Still, I don’t think this will stay with me for long. While I really liked the beginning, I just didn’t find the time the two main characters spent in the parallel worlds to be that interesting to read. For obvious reasons, every world is very underdeveloped, and we never get a setting that feels… real in any way after we leave the real world? I don’t mean “realistic”, I don’t particularly care about realism in a weird portal fantasy, I mean that everything felt very cheesy.
As far as the main characters go, I really liked reading about them, and wish I could have seen more of their relationship before the break-up instead of being told about it.

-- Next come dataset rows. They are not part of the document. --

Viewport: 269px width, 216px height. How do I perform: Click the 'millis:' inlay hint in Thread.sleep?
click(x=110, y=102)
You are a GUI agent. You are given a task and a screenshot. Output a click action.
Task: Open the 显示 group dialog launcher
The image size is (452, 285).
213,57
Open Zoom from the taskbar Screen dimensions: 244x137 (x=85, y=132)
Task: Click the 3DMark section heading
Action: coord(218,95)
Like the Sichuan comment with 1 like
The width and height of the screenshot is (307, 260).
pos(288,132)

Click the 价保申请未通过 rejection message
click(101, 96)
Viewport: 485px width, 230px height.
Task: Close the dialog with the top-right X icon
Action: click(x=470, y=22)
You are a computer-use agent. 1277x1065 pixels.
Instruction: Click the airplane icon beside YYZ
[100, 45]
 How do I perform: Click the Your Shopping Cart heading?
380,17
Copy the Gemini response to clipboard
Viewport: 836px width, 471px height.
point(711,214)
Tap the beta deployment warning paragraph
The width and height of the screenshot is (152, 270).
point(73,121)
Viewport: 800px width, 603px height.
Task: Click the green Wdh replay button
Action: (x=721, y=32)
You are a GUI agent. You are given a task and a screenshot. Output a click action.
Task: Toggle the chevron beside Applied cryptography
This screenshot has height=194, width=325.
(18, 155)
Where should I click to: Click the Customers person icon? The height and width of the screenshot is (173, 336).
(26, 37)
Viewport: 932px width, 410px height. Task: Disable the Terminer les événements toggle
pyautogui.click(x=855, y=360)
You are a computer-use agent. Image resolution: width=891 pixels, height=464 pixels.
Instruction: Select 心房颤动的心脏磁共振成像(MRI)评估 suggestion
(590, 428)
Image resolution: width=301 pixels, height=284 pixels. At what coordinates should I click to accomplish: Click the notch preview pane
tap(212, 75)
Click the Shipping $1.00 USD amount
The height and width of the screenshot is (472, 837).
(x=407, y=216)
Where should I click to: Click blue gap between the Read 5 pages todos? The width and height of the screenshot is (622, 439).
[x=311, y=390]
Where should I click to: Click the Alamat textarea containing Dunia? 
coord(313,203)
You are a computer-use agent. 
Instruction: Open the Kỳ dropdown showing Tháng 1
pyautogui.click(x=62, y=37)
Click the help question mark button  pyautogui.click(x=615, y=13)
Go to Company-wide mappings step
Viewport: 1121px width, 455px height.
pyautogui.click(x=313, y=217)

I liked the way Finna talked about how mental illnesses can impact relationships, and I liked seeing the now-exes go on an adventure together and grow closer again, but it wasn’t enough for me to truly get attached to them.
Something I’m more likely to remember about Finna is the answer it gives to the miserable and wearing conditions (especially for who is visibly marginalized like the LI, Jules, who is Black and non-binary) retail workers are in. It’s a hopeful story in the end.
My rating: ★★★¼
Murder husbands and Dragon Kingdom politics!
Of Dragon, Feasts and Murder is a novella set in the Dominion of the Fallen universe that can be read as a standalone, but I especially recommend it to fans of the series who want to have a more detailed understanding of the Dragon Kingdom. It was my favorite setting in the series, and as all places in this universe, it’s far from free of its own brand of rot (literally and not).
One of the things I appreciated the most about this novella was how it refused to fall into a simplistic portrayal of any side. There are people who are firmly in the wrong, but the core reason beneath the murderous political machinations is the fact that necessary change isn’t happening.
At the same time, I’m surprised by how long it took me to read this? Maybe because most of this is made up of talking, and while I did really like said talking – I live for Thuan and Asmodeus’ thorny relationship dynamic – I didn’t feel much tension or urgency, which is unusual for a murder mystery.
Anyway this would have been worth reading even only for how it referred to Asmodeus as “sweet, murderous delight”. (No seriously the Empress Dowager’s scenes!!)
My rating: ★★★½
Have you read or want to read any of these?